» Given entries
◆ ◆ ◆ ◆

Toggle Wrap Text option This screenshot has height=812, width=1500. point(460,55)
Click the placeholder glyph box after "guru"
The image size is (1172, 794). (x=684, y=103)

◆ ◆ ◆ ◆

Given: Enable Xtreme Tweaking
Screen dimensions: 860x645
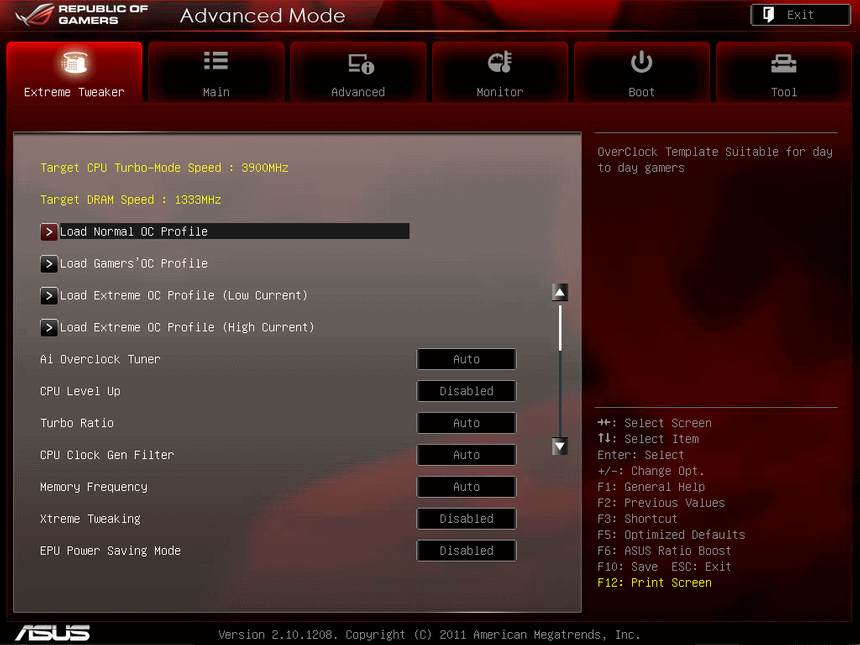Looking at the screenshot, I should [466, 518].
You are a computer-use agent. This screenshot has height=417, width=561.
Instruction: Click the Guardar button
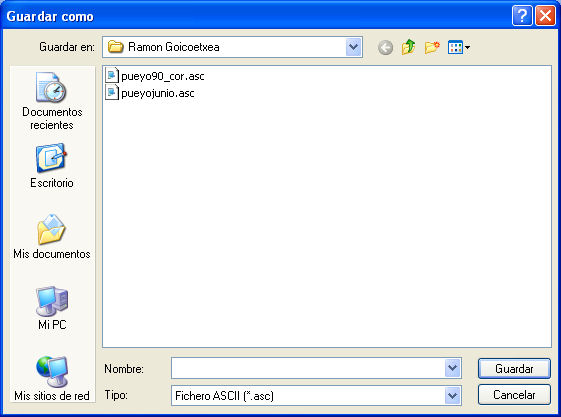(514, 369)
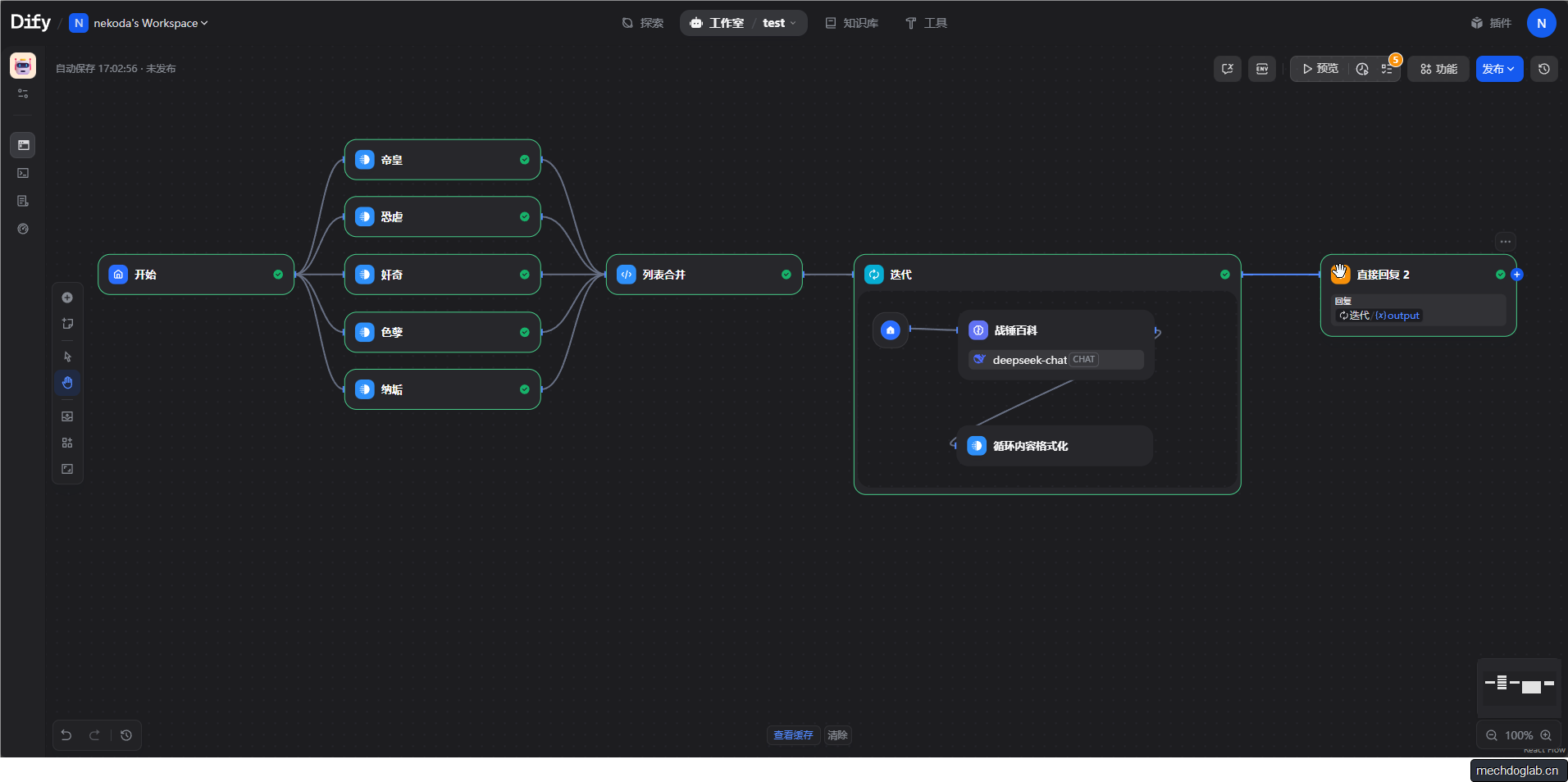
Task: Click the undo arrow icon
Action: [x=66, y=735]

◆ ◆ ◆ ◆

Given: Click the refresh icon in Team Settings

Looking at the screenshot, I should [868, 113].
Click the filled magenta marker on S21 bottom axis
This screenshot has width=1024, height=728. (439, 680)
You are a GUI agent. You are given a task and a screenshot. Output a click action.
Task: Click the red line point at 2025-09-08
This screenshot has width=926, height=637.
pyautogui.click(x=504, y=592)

◆ ◆ ◆ ◆

Work out how many lines in the records above contain the word "point", and reply with that number alone.

2